Produce again, without any change, the lines running from the one with "教職員採用情報 (307, 2507)" through the final line of the data below, and only those.

-- Source records follows --

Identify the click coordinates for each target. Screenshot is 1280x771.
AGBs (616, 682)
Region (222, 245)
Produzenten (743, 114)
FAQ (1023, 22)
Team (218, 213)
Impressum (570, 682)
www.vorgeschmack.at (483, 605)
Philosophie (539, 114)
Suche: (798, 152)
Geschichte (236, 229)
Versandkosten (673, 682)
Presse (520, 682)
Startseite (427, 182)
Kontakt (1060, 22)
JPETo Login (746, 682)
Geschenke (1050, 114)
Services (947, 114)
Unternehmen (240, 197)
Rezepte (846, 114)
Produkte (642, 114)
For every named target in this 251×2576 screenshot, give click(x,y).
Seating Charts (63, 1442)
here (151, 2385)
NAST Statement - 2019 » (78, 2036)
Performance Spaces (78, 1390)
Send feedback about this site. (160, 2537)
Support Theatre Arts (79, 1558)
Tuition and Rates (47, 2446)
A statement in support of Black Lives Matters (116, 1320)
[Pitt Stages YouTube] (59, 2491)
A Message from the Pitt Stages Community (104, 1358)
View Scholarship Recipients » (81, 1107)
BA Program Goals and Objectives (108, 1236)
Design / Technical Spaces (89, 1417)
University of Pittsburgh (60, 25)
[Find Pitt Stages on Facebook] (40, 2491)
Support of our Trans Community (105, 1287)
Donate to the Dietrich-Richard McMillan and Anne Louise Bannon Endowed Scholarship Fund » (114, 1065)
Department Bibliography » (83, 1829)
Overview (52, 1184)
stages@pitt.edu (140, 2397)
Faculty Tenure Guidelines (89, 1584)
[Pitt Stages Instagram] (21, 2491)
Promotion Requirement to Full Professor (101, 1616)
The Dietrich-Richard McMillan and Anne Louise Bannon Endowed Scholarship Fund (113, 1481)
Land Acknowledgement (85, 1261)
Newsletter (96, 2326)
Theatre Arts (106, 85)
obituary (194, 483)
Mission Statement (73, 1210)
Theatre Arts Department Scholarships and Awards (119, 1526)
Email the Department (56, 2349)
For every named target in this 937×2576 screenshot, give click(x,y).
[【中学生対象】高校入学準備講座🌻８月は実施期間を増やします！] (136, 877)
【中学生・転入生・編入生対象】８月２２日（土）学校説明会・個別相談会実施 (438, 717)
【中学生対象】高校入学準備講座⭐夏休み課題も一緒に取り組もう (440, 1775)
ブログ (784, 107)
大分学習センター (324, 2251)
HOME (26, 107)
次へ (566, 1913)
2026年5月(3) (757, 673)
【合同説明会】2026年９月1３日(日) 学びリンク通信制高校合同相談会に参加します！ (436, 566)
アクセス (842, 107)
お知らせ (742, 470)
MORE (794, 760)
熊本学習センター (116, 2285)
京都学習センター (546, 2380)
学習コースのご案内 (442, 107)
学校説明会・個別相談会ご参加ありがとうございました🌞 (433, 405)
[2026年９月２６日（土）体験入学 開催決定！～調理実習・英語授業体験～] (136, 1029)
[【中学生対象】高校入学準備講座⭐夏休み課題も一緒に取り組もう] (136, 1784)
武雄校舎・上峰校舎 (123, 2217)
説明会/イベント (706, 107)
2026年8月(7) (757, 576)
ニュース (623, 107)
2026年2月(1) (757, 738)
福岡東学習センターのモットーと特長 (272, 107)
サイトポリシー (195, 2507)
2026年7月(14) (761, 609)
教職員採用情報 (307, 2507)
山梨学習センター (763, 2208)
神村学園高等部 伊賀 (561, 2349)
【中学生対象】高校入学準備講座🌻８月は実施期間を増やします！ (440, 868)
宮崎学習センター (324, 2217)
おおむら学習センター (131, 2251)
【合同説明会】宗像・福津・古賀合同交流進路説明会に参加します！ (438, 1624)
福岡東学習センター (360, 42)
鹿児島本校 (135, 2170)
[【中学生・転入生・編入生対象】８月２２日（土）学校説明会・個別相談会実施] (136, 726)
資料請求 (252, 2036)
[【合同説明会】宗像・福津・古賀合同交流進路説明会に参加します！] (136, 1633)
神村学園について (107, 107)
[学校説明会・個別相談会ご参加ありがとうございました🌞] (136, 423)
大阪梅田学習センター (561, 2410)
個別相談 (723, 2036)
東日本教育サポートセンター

-- Source records concluded --

▶ _Your solution_
教職員採用情報 (307, 2507)
山梨学習センター (763, 2208)
神村学園高等部 伊賀 (561, 2349)
【中学生対象】高校入学準備講座🌻８月は実施期間を増やします！ (440, 868)
宮崎学習センター (324, 2217)
おおむら学習センター (131, 2251)
【合同説明会】宗像・福津・古賀合同交流進路説明会に参加します！ (438, 1624)
福岡東学習センター (360, 42)
鹿児島本校 (135, 2170)
[【中学生・転入生・編入生対象】８月２２日（土）学校説明会・個別相談会実施] (136, 726)
資料請求 (252, 2036)
[【合同説明会】宗像・福津・古賀合同交流進路説明会に参加します！] (136, 1633)
神村学園について (107, 107)
[学校説明会・個別相談会ご参加ありがとうございました🌞] (136, 423)
大阪梅田学習センター (561, 2410)
個別相談 (723, 2036)
東日本教育サポートセンター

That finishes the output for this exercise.